**Data rows**
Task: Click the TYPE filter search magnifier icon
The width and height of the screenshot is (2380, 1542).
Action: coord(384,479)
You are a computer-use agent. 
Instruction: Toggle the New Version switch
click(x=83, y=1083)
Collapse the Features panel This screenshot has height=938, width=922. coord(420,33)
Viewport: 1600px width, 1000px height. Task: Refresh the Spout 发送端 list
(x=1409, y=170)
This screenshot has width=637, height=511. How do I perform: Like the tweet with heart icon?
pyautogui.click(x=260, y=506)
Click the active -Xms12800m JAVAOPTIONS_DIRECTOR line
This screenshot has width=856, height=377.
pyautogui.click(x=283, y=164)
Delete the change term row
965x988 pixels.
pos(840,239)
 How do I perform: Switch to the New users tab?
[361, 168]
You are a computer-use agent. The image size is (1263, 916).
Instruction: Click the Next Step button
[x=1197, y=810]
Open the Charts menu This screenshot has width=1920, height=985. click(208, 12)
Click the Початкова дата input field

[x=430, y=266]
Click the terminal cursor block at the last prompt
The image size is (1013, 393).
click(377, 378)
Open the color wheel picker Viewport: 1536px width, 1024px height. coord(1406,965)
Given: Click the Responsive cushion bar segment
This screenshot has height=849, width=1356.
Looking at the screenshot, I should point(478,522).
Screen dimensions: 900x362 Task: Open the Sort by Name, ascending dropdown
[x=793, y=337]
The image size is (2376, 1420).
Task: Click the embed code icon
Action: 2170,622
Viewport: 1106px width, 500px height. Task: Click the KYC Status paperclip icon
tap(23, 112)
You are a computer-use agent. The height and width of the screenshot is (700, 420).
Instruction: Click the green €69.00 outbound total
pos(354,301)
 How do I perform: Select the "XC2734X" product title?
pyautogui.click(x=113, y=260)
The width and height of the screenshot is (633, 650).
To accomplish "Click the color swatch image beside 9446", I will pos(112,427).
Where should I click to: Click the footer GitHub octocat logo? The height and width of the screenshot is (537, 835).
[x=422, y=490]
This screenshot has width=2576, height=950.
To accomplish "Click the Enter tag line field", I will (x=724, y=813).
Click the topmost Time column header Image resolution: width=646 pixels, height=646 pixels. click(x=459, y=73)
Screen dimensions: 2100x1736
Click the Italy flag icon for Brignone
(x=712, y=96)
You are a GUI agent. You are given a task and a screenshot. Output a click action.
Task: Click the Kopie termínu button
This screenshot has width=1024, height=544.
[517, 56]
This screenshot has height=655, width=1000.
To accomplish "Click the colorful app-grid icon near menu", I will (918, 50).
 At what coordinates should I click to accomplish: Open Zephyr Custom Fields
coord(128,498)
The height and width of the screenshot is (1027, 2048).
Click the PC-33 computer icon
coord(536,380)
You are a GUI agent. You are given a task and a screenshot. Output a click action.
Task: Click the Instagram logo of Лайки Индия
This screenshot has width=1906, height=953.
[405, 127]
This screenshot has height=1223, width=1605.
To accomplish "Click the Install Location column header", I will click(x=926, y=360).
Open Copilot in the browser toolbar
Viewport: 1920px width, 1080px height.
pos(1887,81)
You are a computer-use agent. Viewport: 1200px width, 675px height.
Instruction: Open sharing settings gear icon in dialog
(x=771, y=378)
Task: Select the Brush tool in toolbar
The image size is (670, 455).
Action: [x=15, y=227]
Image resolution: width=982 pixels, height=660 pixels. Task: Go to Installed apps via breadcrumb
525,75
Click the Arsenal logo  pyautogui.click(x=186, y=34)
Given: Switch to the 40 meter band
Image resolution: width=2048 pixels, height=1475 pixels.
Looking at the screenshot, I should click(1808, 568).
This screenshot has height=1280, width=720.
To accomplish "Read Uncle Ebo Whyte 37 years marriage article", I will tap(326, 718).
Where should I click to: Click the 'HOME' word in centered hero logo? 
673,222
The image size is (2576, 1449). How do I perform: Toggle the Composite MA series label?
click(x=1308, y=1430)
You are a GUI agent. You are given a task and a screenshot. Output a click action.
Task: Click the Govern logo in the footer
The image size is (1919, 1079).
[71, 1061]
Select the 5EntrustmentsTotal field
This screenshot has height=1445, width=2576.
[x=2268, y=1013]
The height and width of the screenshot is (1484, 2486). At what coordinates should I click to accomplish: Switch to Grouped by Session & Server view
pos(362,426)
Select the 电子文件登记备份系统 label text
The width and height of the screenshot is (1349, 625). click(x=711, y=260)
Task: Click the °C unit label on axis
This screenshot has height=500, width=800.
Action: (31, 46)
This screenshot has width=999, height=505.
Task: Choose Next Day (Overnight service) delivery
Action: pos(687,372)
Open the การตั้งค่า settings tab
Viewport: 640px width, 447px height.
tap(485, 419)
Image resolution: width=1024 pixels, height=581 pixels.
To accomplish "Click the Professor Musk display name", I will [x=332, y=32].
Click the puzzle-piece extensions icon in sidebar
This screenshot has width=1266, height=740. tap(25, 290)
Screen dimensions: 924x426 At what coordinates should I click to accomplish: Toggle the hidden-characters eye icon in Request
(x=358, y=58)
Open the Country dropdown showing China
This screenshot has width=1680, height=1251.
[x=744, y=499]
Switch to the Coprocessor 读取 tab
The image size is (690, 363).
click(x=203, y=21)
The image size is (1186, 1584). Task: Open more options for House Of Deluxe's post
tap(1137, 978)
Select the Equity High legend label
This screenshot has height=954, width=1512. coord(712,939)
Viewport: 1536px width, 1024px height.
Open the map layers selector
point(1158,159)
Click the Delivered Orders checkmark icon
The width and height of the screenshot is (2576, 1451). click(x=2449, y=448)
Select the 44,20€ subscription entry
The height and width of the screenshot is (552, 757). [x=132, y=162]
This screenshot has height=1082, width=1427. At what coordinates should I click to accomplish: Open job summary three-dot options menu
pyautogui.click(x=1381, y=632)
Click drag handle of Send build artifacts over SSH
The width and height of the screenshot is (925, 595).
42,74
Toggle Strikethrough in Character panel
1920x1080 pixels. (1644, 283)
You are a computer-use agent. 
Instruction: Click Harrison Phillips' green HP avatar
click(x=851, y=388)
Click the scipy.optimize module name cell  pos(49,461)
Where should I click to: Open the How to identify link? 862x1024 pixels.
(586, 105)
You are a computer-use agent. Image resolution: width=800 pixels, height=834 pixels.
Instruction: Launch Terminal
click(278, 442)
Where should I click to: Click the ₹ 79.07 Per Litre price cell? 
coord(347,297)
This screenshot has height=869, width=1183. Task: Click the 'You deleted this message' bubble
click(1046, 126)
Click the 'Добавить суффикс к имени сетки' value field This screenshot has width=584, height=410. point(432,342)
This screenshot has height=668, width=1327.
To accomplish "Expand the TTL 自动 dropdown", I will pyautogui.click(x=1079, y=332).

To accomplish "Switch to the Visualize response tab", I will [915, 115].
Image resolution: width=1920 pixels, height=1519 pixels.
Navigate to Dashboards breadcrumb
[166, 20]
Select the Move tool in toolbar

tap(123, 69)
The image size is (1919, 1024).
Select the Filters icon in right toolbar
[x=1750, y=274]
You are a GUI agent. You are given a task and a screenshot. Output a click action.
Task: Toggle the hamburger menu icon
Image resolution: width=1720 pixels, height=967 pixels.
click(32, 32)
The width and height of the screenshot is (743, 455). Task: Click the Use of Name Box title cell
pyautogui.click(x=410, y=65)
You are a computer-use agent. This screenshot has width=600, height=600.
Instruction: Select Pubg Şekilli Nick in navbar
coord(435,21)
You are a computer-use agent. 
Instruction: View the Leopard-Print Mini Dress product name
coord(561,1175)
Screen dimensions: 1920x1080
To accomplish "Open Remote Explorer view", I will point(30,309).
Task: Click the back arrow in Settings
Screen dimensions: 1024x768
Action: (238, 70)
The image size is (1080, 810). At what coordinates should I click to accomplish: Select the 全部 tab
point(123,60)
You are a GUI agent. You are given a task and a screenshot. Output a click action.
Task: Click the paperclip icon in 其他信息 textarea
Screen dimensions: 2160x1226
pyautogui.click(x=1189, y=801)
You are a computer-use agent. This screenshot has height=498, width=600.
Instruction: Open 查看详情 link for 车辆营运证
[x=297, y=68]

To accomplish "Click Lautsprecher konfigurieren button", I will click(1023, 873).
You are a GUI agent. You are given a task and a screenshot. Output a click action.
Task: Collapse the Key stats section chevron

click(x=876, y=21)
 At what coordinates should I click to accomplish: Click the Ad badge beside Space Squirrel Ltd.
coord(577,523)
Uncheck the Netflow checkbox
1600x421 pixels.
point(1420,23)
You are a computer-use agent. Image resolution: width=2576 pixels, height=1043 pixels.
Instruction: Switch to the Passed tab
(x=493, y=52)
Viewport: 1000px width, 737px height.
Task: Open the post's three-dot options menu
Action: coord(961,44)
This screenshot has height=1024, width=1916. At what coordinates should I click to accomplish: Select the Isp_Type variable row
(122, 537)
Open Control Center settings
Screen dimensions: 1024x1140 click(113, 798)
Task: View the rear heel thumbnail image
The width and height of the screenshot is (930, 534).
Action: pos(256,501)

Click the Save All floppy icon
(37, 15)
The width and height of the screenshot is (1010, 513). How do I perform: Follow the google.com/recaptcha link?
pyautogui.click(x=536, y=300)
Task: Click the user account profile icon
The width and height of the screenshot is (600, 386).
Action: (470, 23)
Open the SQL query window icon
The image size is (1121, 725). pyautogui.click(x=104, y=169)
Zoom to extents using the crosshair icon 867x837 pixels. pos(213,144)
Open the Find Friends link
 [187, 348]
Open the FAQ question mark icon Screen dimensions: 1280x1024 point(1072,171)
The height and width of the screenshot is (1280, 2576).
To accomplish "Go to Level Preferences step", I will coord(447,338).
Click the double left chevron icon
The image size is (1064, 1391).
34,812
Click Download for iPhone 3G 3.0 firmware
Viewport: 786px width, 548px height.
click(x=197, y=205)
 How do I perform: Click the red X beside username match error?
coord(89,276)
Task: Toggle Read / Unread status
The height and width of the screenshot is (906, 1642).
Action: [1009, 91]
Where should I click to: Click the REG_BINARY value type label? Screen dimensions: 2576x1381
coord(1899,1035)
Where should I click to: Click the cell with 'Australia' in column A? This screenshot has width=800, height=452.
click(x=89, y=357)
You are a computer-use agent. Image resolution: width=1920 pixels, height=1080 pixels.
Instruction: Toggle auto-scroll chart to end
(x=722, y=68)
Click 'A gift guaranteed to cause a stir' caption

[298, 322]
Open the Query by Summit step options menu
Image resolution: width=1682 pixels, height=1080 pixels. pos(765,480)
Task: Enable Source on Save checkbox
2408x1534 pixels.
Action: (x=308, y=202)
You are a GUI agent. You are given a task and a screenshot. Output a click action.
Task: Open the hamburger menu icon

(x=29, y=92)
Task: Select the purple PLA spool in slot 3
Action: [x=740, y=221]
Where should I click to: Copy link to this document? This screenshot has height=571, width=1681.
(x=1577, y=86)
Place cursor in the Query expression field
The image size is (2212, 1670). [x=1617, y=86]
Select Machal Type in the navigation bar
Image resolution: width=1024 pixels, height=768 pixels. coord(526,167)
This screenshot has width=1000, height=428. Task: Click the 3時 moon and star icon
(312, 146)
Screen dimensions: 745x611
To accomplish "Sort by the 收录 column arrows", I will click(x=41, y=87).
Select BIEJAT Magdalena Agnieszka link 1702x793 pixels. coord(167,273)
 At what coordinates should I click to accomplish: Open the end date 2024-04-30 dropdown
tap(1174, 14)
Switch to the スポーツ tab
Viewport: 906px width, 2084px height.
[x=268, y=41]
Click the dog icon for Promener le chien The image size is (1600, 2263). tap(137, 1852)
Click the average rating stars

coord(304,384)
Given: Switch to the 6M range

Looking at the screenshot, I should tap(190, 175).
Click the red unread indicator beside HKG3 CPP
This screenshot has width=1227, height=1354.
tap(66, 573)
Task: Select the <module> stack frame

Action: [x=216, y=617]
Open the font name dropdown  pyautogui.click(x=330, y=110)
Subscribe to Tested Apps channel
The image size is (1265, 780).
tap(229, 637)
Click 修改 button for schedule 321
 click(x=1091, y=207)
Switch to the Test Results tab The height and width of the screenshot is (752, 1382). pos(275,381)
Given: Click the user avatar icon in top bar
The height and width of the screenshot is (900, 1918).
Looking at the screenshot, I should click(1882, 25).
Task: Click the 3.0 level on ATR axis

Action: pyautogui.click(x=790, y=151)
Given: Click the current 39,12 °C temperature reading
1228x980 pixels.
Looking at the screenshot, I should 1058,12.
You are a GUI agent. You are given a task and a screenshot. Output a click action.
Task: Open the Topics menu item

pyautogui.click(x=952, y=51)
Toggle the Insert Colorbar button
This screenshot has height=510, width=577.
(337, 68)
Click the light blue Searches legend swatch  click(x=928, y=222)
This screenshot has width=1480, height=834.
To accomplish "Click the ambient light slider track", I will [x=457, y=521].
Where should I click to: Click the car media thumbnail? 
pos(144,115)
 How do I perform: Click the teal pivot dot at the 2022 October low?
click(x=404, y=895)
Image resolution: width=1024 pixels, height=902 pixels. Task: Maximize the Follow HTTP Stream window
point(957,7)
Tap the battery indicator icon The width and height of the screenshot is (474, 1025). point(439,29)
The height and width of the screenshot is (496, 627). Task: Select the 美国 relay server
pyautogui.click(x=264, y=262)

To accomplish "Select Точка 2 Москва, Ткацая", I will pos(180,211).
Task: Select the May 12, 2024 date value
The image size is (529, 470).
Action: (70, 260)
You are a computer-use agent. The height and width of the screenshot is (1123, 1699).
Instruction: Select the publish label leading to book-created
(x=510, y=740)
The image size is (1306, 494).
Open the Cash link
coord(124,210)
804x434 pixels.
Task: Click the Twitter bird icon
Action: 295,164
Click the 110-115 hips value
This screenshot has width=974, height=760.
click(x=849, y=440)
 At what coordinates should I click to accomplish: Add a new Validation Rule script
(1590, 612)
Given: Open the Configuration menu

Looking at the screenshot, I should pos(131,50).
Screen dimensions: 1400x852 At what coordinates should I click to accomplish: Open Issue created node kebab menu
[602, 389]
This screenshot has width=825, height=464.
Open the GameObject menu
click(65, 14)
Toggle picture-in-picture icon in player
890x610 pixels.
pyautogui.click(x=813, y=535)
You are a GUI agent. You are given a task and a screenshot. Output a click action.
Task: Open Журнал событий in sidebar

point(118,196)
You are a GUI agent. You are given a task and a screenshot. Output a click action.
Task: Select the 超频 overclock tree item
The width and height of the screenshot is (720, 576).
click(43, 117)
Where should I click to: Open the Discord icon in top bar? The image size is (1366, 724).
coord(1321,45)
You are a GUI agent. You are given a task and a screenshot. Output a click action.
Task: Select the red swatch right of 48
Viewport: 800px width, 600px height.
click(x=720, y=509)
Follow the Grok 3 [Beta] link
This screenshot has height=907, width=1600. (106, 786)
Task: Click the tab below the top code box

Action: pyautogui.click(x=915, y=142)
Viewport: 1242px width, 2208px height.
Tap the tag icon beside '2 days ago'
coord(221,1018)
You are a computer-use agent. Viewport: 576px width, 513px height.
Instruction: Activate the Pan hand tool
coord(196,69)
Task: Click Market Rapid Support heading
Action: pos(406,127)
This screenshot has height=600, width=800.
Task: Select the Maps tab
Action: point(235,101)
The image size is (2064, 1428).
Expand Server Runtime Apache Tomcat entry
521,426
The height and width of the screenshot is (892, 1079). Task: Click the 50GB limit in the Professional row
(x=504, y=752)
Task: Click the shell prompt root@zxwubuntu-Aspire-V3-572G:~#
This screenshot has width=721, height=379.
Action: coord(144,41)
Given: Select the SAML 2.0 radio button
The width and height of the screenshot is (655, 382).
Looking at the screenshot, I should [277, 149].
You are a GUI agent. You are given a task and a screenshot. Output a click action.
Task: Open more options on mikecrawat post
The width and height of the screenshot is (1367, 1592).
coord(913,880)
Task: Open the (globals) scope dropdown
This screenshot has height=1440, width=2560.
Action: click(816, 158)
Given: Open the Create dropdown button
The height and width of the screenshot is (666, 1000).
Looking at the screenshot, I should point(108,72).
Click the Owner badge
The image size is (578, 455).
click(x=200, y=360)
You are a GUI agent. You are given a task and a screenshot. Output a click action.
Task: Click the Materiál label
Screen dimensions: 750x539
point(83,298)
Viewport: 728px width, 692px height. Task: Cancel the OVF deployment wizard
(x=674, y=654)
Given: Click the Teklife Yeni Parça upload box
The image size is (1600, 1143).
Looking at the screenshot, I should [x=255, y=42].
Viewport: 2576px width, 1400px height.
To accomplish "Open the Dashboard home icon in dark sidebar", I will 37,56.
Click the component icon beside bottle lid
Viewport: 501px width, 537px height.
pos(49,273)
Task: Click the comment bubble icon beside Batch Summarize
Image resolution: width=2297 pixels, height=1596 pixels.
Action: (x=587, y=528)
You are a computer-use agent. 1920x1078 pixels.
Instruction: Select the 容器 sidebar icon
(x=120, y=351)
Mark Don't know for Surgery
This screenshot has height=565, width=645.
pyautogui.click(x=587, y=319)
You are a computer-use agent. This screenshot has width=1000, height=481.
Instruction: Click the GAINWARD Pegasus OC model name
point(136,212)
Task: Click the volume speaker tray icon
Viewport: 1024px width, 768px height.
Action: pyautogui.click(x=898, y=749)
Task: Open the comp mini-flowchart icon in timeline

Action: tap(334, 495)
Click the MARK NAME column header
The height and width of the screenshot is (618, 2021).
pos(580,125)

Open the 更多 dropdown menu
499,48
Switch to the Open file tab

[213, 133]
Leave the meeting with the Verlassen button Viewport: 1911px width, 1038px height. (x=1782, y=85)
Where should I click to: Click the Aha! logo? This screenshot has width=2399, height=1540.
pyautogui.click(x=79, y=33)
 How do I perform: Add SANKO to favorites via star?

**Objective**
Repeat everything in the listing from the line containing "Click the terminal" down to the line containing "will (x=724, y=813).", including both of those lines, exactly as they appear.

**Result of this exercise**
Click the terminal cursor block at the last prompt
The image size is (1013, 393).
click(377, 378)
Open the color wheel picker Viewport: 1536px width, 1024px height. coord(1406,965)
Given: Click the Responsive cushion bar segment
This screenshot has height=849, width=1356.
Looking at the screenshot, I should point(478,522).
Screen dimensions: 900x362 Task: Open the Sort by Name, ascending dropdown
[x=793, y=337]
The image size is (2376, 1420).
Task: Click the embed code icon
Action: 2170,622
Viewport: 1106px width, 500px height. Task: Click the KYC Status paperclip icon
tap(23, 112)
You are a computer-use agent. The height and width of the screenshot is (700, 420).
Instruction: Click the green €69.00 outbound total
pos(354,301)
 How do I perform: Select the "XC2734X" product title?
pyautogui.click(x=113, y=260)
The width and height of the screenshot is (633, 650).
To accomplish "Click the color swatch image beside 9446", I will pos(112,427).
Where should I click to: Click the footer GitHub octocat logo? The height and width of the screenshot is (537, 835).
[x=422, y=490]
This screenshot has width=2576, height=950.
To accomplish "Click the Enter tag line field", I will (x=724, y=813).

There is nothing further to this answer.